### [PROBLEM STATEMENT]
Copy the lines below exactly, starting at the one with "Open the Docker images link" and ending at the one with "Click the top Search box", and leave out any picture.

### [MATERIAL SUPPLIED]
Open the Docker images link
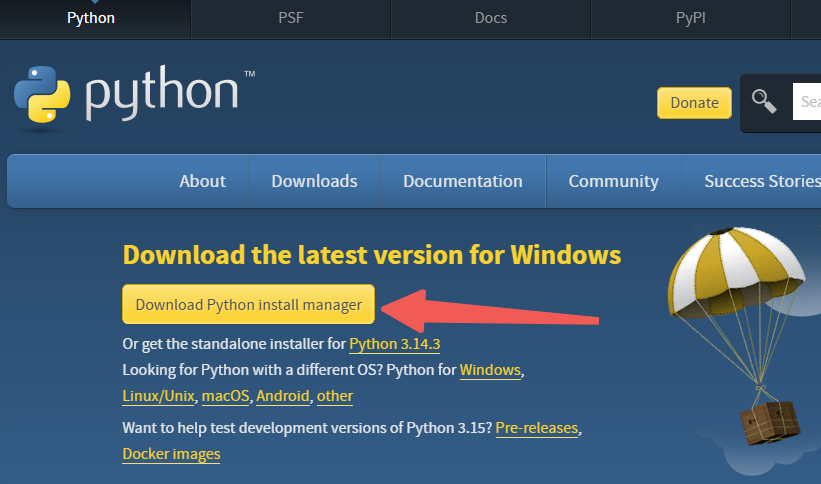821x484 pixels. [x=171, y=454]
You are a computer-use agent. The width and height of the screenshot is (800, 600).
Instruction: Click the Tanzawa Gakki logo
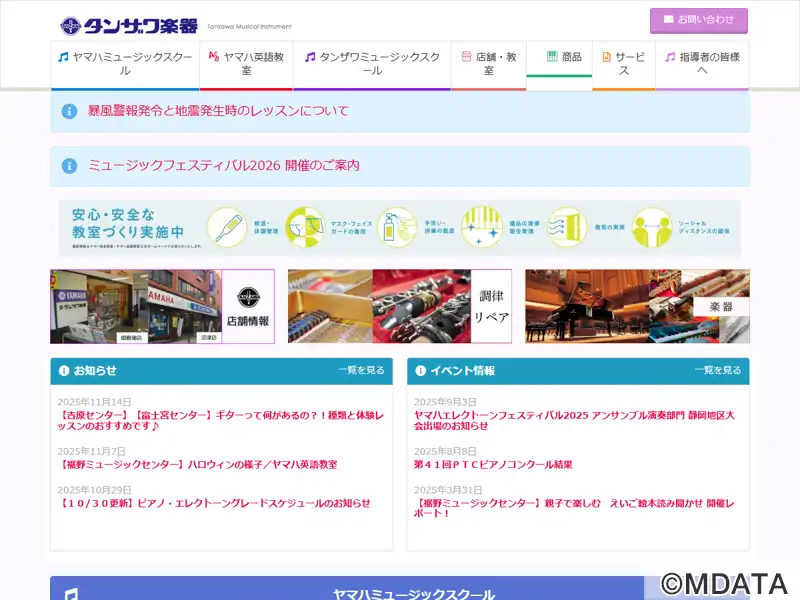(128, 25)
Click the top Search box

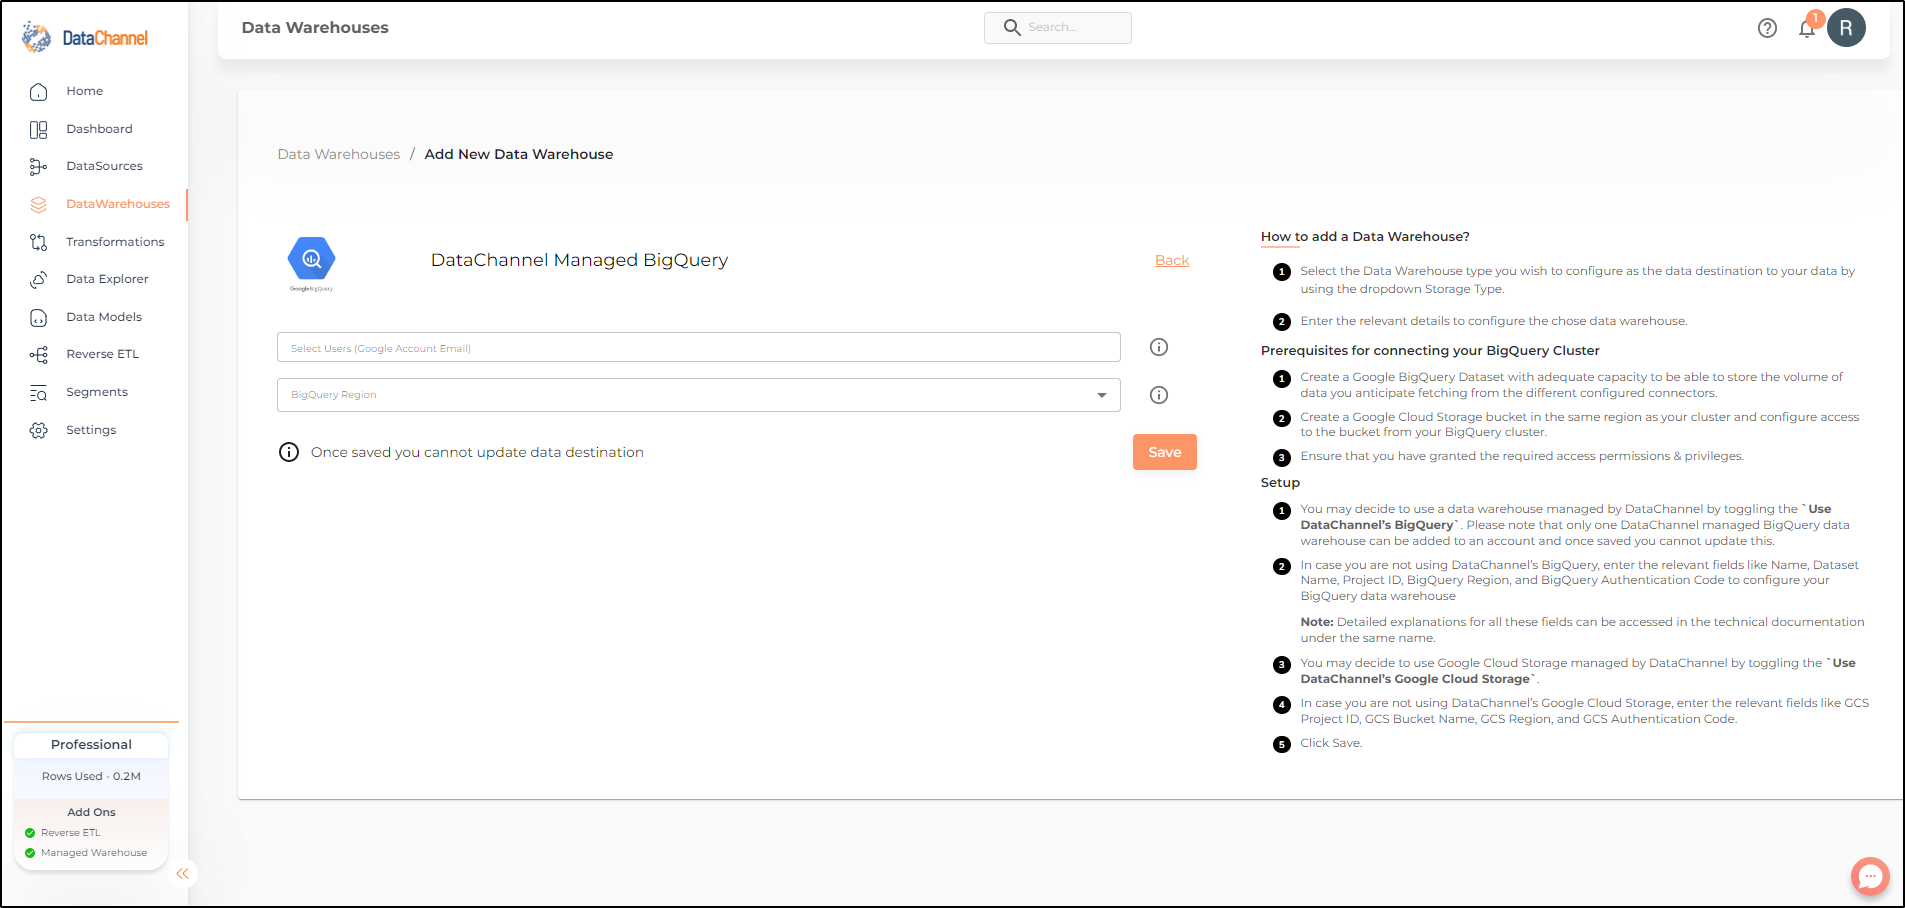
--
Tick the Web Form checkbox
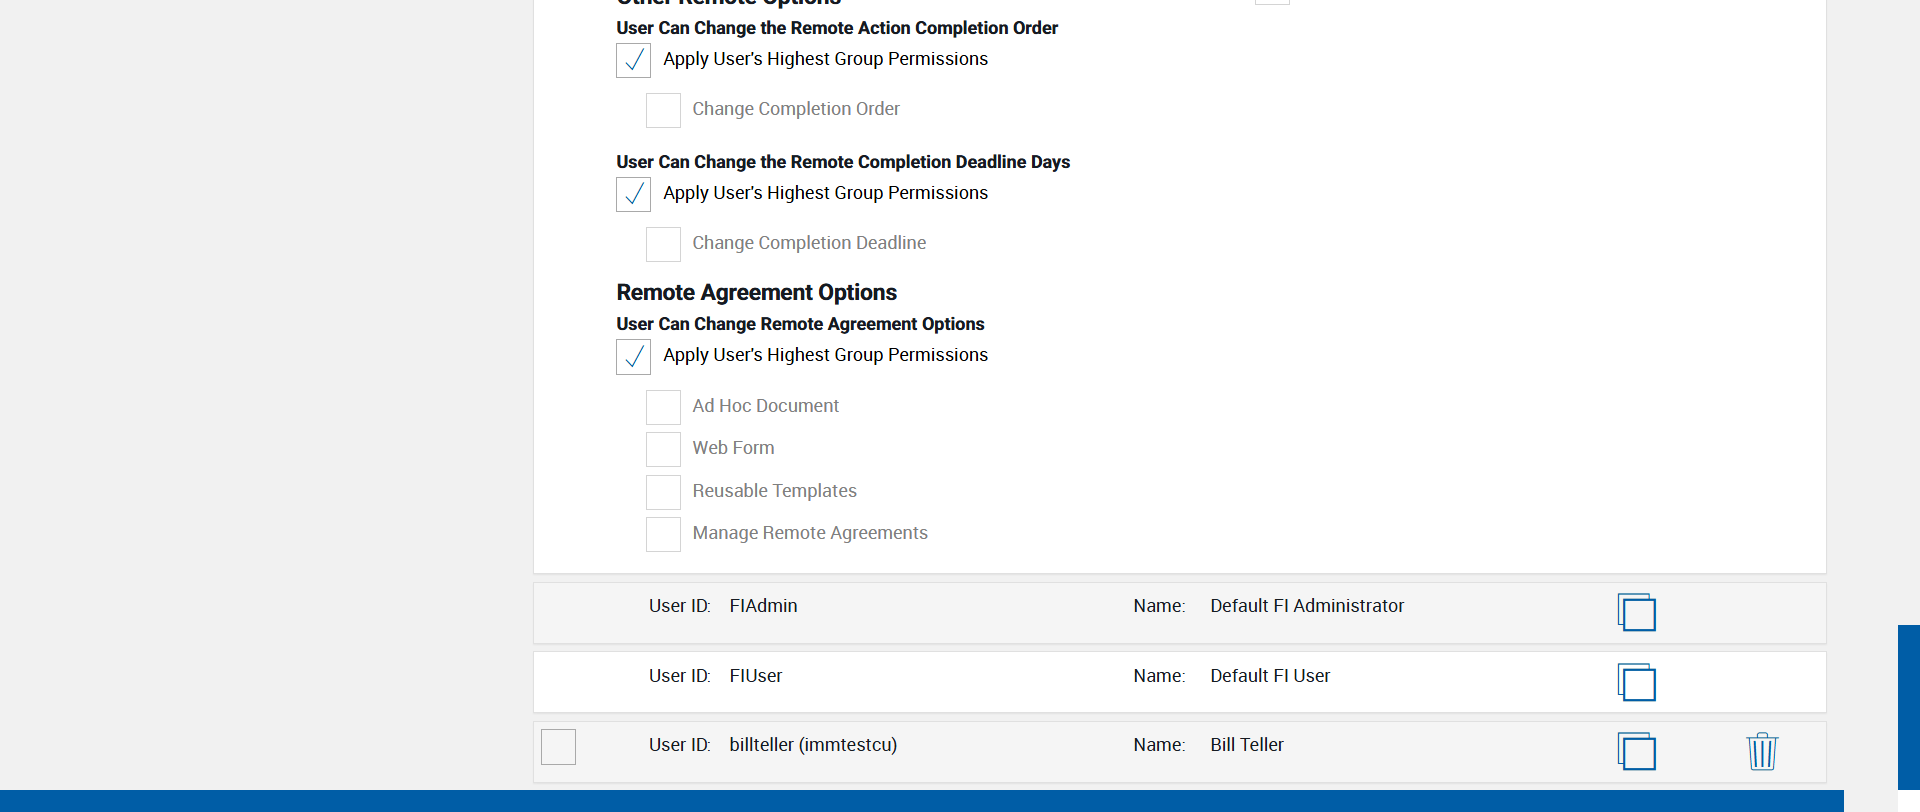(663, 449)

### [RESULT]
Open the Docker images link
821x484 pixels. [x=171, y=454]
You are a computer-use agent. The width and height of the screenshot is (800, 600).
Instruction: Click the Tanzawa Gakki logo
(128, 25)
Click the top Search box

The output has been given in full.